§ **Assignment**: Lines from the beginning of the data below through the one containing "Click the so0000.com watermark text" are to be printed exactly as they appear.
● ● ● ●
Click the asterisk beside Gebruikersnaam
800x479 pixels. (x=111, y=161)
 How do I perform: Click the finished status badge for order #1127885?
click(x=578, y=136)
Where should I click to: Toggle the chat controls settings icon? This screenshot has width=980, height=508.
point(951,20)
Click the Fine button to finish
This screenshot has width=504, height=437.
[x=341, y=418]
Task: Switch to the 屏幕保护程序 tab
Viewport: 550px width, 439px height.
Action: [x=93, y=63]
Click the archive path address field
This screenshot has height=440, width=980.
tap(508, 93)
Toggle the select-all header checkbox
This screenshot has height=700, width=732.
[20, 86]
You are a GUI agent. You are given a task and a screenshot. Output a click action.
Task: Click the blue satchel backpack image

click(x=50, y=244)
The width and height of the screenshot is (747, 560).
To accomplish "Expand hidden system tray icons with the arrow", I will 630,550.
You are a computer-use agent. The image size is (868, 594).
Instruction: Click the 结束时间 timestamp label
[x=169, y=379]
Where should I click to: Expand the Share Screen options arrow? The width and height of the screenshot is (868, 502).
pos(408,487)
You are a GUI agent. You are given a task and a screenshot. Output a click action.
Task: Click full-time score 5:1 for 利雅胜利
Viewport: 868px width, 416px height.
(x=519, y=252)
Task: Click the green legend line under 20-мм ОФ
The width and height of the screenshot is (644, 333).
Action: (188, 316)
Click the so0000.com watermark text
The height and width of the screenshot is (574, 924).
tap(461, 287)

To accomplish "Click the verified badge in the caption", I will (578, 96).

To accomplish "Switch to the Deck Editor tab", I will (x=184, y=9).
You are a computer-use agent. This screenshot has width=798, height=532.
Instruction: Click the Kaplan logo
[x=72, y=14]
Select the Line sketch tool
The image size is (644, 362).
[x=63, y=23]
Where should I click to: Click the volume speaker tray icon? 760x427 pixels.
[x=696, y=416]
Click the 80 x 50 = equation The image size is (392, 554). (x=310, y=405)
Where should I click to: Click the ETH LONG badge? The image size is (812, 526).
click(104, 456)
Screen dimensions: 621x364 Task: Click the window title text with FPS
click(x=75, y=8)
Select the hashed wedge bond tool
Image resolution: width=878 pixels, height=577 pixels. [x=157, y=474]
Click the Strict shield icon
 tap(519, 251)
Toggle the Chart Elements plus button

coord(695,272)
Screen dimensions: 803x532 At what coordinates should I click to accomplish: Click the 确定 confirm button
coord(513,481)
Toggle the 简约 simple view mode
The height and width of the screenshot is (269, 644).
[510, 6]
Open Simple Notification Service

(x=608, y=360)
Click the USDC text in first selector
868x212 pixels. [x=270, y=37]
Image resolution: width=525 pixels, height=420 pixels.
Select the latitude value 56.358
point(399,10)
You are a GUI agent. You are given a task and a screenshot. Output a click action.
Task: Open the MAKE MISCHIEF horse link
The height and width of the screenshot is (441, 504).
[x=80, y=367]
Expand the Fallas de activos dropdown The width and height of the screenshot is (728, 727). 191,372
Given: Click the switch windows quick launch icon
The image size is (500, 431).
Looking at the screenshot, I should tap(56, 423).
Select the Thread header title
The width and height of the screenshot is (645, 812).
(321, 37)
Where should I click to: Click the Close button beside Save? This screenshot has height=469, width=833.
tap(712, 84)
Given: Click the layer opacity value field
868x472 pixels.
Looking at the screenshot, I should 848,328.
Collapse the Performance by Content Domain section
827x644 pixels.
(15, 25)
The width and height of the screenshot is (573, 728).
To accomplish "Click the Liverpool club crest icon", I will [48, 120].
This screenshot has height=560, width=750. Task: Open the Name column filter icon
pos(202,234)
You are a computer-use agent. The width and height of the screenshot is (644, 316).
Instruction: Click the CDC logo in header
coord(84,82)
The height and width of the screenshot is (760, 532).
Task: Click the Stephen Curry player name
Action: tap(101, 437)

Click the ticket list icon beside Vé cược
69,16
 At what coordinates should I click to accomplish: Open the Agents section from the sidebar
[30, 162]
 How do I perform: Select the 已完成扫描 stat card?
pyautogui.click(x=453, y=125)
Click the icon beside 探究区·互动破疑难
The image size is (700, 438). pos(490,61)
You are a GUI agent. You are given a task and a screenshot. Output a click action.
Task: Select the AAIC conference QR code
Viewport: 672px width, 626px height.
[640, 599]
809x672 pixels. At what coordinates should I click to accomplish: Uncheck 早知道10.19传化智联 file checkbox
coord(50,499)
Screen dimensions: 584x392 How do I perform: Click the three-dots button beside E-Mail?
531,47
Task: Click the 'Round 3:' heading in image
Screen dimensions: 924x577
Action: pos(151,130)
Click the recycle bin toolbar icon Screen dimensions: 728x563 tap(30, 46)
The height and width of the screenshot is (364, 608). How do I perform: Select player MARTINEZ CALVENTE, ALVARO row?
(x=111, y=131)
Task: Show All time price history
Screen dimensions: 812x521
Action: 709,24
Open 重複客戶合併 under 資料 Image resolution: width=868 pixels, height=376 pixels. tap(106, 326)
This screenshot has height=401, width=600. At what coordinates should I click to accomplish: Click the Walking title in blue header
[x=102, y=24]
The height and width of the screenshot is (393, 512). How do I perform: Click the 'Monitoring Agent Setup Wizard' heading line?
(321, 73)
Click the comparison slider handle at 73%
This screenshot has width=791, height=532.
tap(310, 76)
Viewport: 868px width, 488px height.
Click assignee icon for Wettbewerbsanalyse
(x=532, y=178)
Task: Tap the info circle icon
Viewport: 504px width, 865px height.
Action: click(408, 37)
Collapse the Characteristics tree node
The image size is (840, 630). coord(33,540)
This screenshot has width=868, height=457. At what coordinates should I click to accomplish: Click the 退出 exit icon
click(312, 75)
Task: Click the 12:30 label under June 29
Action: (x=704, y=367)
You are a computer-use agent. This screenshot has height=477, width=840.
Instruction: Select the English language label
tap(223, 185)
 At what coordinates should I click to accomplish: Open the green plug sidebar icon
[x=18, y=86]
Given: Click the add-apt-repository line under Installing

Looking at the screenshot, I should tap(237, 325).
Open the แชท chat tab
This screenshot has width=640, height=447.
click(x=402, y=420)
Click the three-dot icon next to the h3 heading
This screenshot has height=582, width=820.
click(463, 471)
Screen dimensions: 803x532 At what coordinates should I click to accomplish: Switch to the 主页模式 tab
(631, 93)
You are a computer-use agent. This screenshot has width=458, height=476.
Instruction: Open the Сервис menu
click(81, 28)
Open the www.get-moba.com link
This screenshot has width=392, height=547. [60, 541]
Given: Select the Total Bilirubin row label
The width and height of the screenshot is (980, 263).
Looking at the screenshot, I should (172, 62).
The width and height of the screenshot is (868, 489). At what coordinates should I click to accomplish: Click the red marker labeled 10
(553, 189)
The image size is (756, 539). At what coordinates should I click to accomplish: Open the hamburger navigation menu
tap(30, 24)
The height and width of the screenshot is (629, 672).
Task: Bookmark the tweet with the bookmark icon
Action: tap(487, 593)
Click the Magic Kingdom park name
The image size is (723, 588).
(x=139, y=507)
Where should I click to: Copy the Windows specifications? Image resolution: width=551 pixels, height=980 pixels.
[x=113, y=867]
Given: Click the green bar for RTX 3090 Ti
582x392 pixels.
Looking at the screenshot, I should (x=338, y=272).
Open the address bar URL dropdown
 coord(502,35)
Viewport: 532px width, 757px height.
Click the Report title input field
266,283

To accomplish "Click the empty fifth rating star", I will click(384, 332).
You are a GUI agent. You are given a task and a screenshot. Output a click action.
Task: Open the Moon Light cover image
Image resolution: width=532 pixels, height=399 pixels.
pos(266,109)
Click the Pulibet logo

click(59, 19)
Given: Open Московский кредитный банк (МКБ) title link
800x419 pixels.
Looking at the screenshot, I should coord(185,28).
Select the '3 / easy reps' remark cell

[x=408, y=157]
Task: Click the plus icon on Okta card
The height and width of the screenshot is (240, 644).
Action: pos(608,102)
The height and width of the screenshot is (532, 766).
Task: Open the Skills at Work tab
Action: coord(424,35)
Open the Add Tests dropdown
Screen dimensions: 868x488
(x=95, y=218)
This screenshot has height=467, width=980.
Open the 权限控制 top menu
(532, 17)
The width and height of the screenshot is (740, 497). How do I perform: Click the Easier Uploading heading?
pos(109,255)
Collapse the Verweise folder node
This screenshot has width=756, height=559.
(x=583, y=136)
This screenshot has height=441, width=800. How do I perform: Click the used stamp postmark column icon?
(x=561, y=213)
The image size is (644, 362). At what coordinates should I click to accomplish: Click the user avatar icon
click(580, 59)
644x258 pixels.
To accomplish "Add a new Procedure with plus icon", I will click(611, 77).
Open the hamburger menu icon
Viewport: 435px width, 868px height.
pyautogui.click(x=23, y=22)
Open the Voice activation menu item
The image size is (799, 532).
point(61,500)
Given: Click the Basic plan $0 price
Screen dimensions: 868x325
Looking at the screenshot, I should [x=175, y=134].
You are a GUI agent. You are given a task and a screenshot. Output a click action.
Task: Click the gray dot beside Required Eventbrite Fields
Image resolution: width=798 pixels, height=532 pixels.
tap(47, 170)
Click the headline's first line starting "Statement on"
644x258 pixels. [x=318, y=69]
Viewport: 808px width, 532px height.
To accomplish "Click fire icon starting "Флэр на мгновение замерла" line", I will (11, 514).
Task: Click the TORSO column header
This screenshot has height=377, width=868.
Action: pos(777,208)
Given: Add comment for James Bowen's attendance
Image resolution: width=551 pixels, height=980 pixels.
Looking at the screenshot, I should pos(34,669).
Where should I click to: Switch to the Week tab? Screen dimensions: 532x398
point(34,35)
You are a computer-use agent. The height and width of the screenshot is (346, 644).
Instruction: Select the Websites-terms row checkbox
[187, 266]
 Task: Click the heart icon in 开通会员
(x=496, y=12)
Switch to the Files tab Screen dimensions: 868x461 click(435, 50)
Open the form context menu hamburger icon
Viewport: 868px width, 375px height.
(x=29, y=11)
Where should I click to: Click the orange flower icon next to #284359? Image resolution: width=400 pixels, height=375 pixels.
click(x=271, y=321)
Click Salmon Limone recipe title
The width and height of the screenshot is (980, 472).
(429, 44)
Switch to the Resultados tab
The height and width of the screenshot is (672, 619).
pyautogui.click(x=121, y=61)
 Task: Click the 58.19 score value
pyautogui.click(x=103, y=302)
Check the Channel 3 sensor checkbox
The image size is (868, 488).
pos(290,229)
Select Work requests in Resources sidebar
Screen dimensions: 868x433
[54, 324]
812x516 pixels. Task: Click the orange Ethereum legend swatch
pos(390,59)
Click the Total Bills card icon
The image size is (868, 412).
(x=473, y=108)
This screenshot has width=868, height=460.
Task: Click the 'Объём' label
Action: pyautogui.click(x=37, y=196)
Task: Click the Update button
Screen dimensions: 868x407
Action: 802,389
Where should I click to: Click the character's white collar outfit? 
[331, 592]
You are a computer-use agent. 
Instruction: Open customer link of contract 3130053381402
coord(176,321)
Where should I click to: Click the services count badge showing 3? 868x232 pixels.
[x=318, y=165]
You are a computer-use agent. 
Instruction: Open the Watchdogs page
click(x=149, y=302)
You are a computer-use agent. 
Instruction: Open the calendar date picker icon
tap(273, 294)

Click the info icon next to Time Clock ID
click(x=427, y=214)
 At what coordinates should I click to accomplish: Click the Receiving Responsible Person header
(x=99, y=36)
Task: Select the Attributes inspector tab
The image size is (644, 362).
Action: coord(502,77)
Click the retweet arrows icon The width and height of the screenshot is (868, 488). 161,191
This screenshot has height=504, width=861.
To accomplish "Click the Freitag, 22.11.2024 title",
● ● ● ●
§ **Exercise result**:
Click the asterisk beside Gebruikersnaam
800x479 pixels. (x=111, y=161)
 How do I perform: Click the finished status badge for order #1127885?
click(x=578, y=136)
Where should I click to: Toggle the chat controls settings icon? This screenshot has width=980, height=508.
point(951,20)
Click the Fine button to finish
This screenshot has width=504, height=437.
[x=341, y=418]
Task: Switch to the 屏幕保护程序 tab
Viewport: 550px width, 439px height.
Action: [x=93, y=63]
Click the archive path address field
This screenshot has height=440, width=980.
tap(508, 93)
Toggle the select-all header checkbox
This screenshot has height=700, width=732.
[20, 86]
You are a GUI agent. You are given a task and a screenshot. Output a click action.
Task: Click the blue satchel backpack image

click(x=50, y=244)
The width and height of the screenshot is (747, 560).
To accomplish "Expand hidden system tray icons with the arrow", I will 630,550.
You are a computer-use agent. The image size is (868, 594).
Instruction: Click the 结束时间 timestamp label
[x=169, y=379]
Where should I click to: Expand the Share Screen options arrow? The width and height of the screenshot is (868, 502).
pos(408,487)
You are a GUI agent. You are given a task and a screenshot. Output a click action.
Task: Click full-time score 5:1 for 利雅胜利
Viewport: 868px width, 416px height.
(x=519, y=252)
Task: Click the green legend line under 20-мм ОФ
The width and height of the screenshot is (644, 333).
Action: (188, 316)
Click the so0000.com watermark text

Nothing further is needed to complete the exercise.